The new state laws clarify that an employee at a local franchise is only an employee of that franchise owner and not an employee of the parent company, such as McDonald’s.
The measures were about protecting our economy from a federal overreach that would consider parent franchise companies to be an employer of a worker — regardless of whether they share the ability to hire, fire or supervise that worker.
They’re also about supporting our Michigan small business owners, who often help local nonprofit organizations, sponsor youth sports teams and give young people their first jobs.
Eliminating straight-ticket voting in Michigan
People should be elected to public office based on their individual merits for that office — not simply based on what political party they are in.
With Senate Bill 13, now Public Act 268 of 2015, Michigan joined the vast majority of states that have banned the old-fashioned practice of voting for all the nominees of a political party by making a single choice on the ballot.
Michigan was previously one of only ten states that still had this tool of the party bosses and political machines.
Under the new laws, people can still vote for all Democrats or all Republicans or all Independents. Voters will now simply have to individually choose the candidate they support — which should take less than a minute of extra time.
This reform has made Michigan’s election process more about people and less about political parties.
Creating an e-filing system for Michigan courts
The Senate Republicans led the way to enacting new laws to move Michigan courts into the 21st century.

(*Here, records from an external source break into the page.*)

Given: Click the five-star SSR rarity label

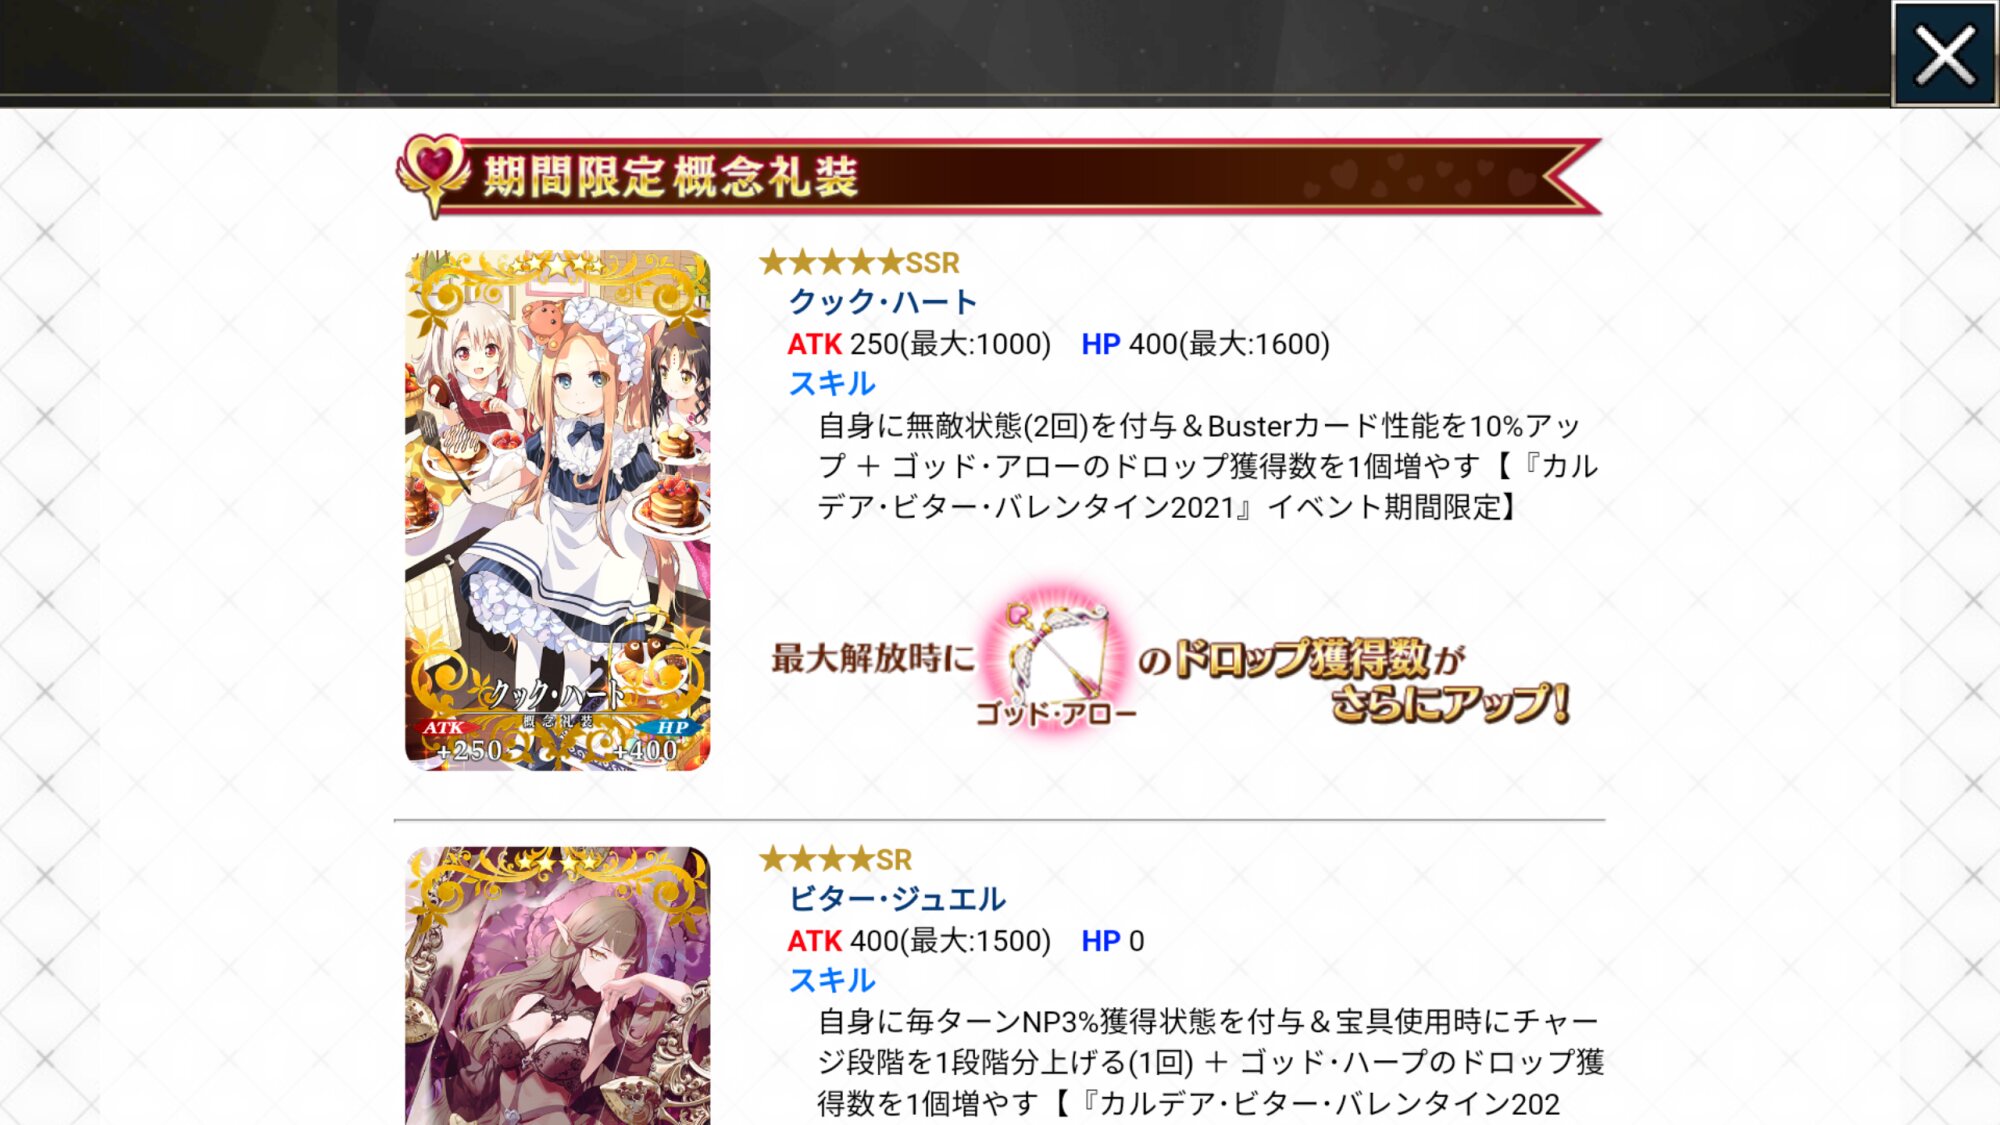Looking at the screenshot, I should tap(859, 263).
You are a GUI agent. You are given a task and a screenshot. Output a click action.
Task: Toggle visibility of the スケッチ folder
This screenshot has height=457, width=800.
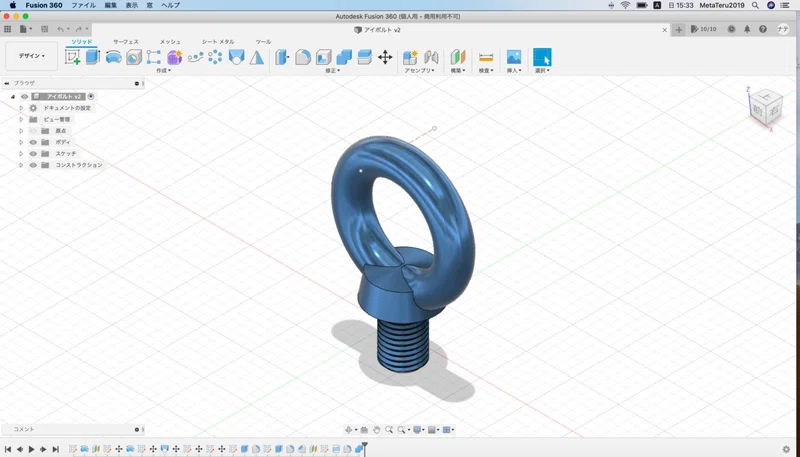click(33, 154)
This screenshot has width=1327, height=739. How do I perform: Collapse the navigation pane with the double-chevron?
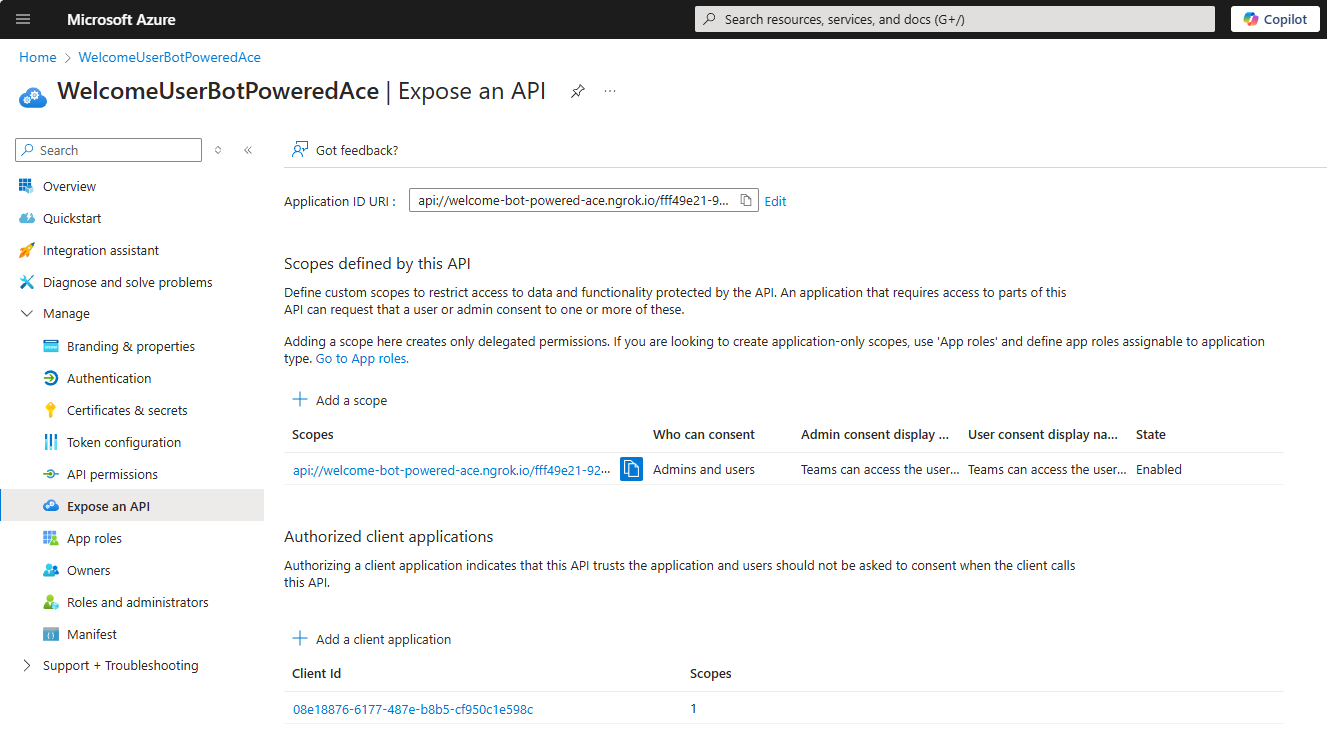(248, 149)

Senate Bills 531, 532 and 533 were part of six measures signed during the break to help develop and implement a statewide electronic filing system that will make Michigan’s courts more cost efficient and easier for residents.
Public Acts 230-235 recommend to the Michigan Supreme Court an e-filing system that gives users the option of filing court papers online. The acts also create the Judicial Electronic Filing Fund to support the implementation, operation an maintenance of a statewide system.
An e-filing system will give the public convenient and hassle-free access to our courts and save our courts and filers both money and time.
This initiative will help streamline court interactions with the public and eventually give residents the flexibility to file anytime and anywhere.
It’s part of an effort to create a modern court that serves Michigan residents faster, better and at a reduced cost.